Materials provided section start
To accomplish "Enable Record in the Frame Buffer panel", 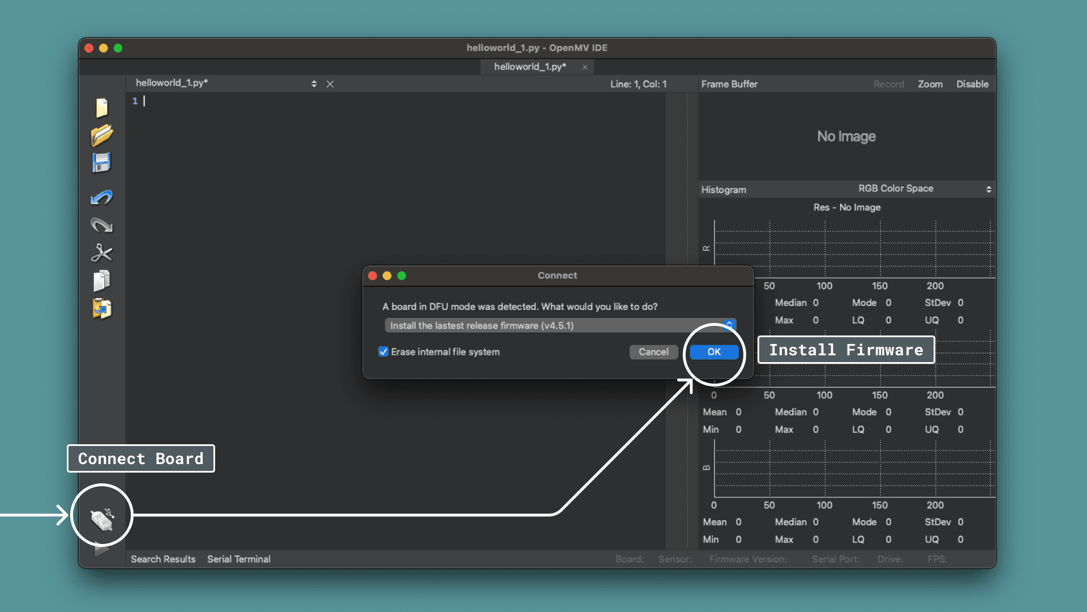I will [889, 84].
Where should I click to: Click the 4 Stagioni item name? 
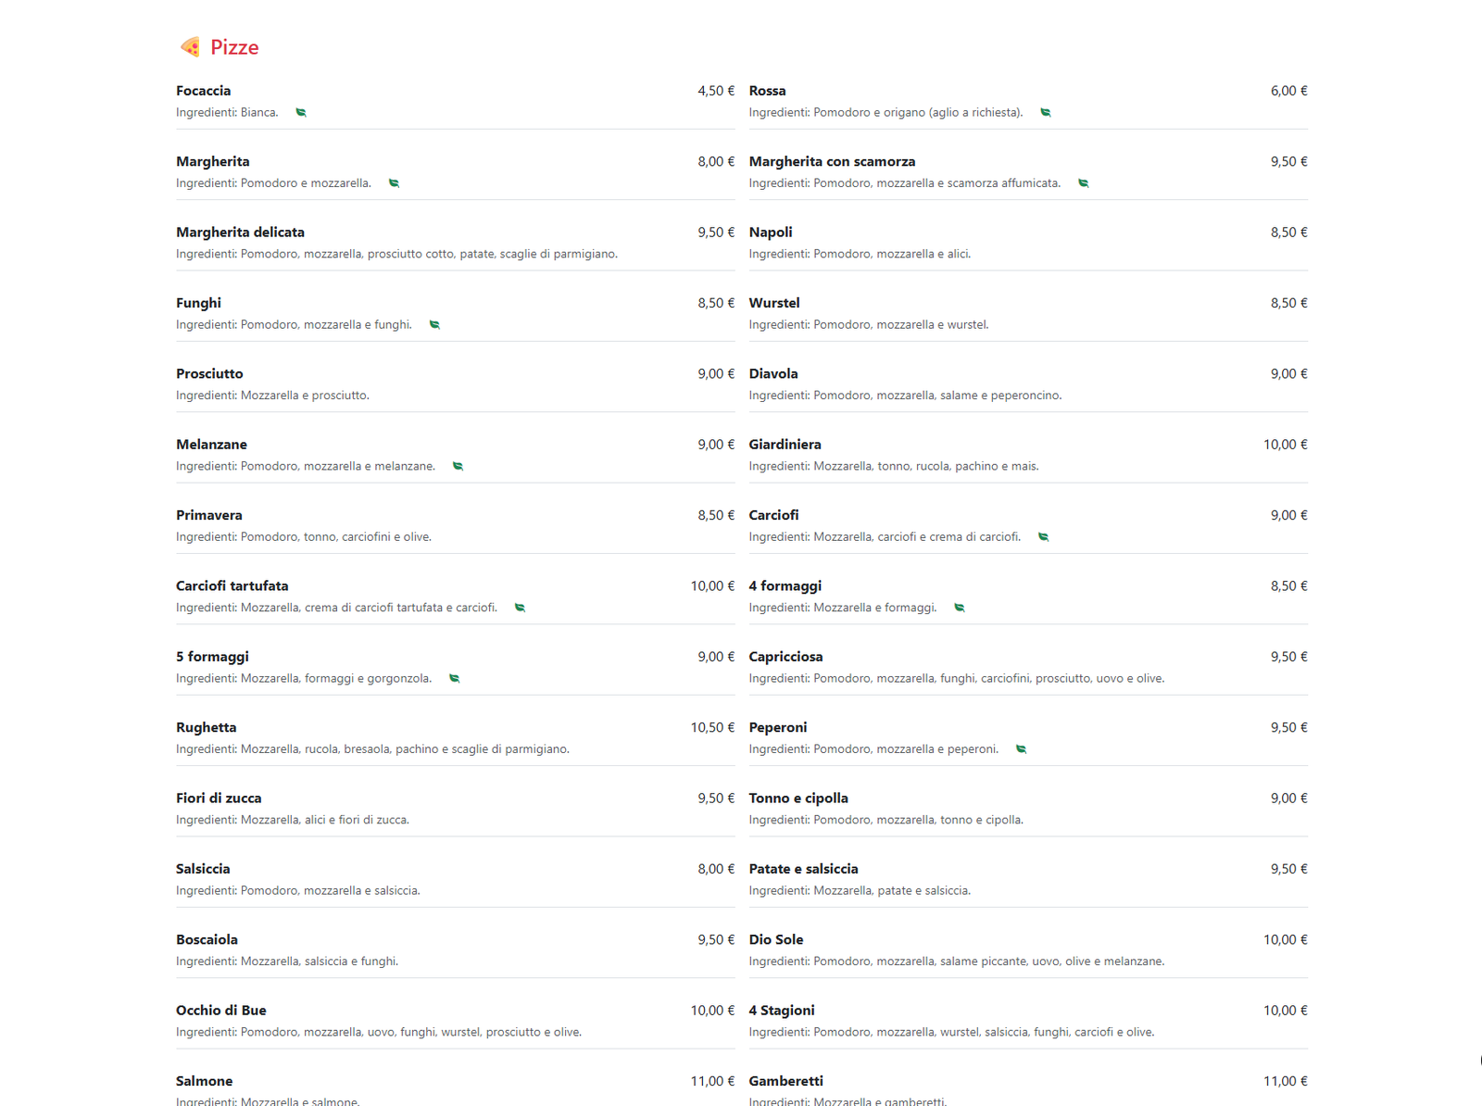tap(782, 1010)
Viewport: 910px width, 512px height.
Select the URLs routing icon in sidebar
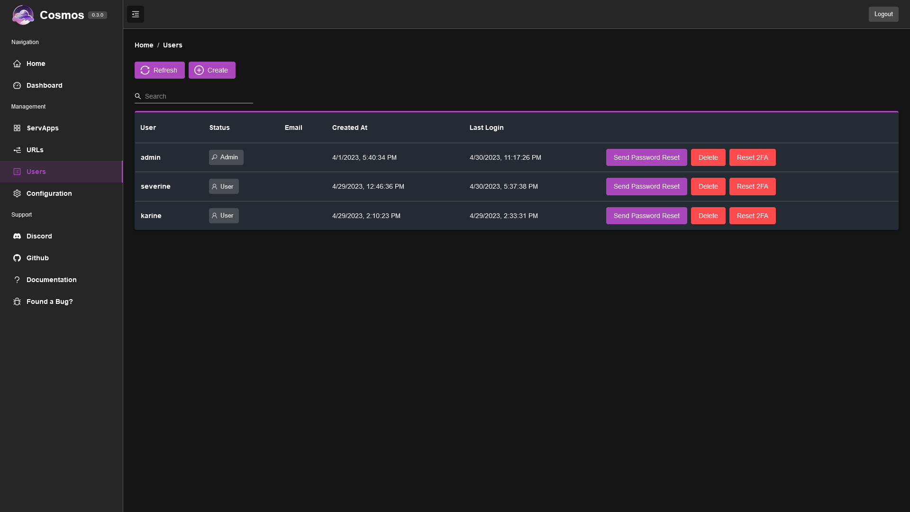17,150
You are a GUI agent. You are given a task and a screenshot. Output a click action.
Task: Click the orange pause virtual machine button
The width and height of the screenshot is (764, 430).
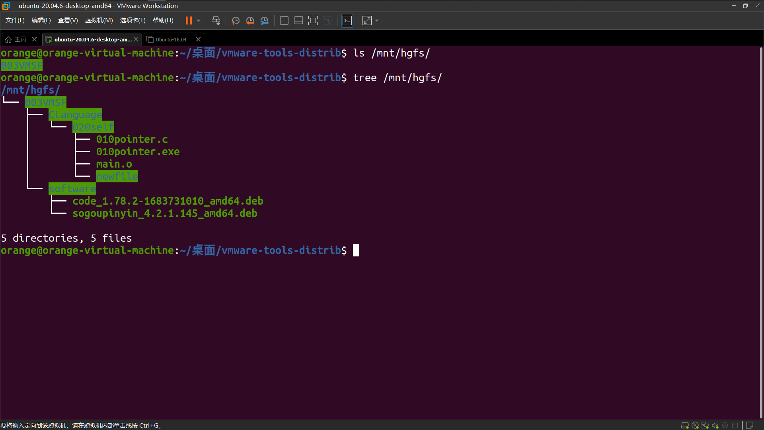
Materials provided section end
--- Work task ---
When you reach the line containing "Task: Click the" in the entries above, please retype it and each line after it through the last one, exactly, without the pictures.

--- The answer ---
Task: Click the orange pause virtual machine button
The width and height of the screenshot is (764, 430).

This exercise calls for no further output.